Some of the most common Medicare denial codes are CO-97, CO-50, PR-B9, CO-96 and CO-31. Other denial codes indicate missing or incorrect information, notes Noridian Healthcare Solutions. Medicare denial codes, which indicate why a claim was not paid or paid differently than was submitted by the health care provider, appear in the form of Claim Adjustment Reason Codes or Remittance Advice Remark Codes.
Denial code CO-97 indicates that the claim is a duplicate of one already submitted, explains Noridian Healthcare Solutions. Code CO-50 indicates that the billed service is denied on the basis of being a noncovered service because it is not deemed a medical necessity. Code PR-B9 denies payment of the claim because the patient is enrolled in a hospice. Code CO-96 indicates that the submitted claim is a noncovered service. Code CO-31 denies the claim because the patient cannot be identified as a Medicare-insured individual.
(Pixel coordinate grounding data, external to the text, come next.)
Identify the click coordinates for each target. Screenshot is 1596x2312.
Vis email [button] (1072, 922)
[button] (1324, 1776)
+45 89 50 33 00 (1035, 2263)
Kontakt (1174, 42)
Another common denial reason is missing or incorrect information that is required on the claim, according to Noridian Healthcare Solutions. This denial can appear with the code CO-16, which indicates that either the claim or the service item lacks information or has incorrect billing errors required for adjudication, code M51, which indicates that procedure codes are missing, incomplete or invalid, or code N56, indicating that the billed procedure code was not correct or valid for either the services or date of service billed.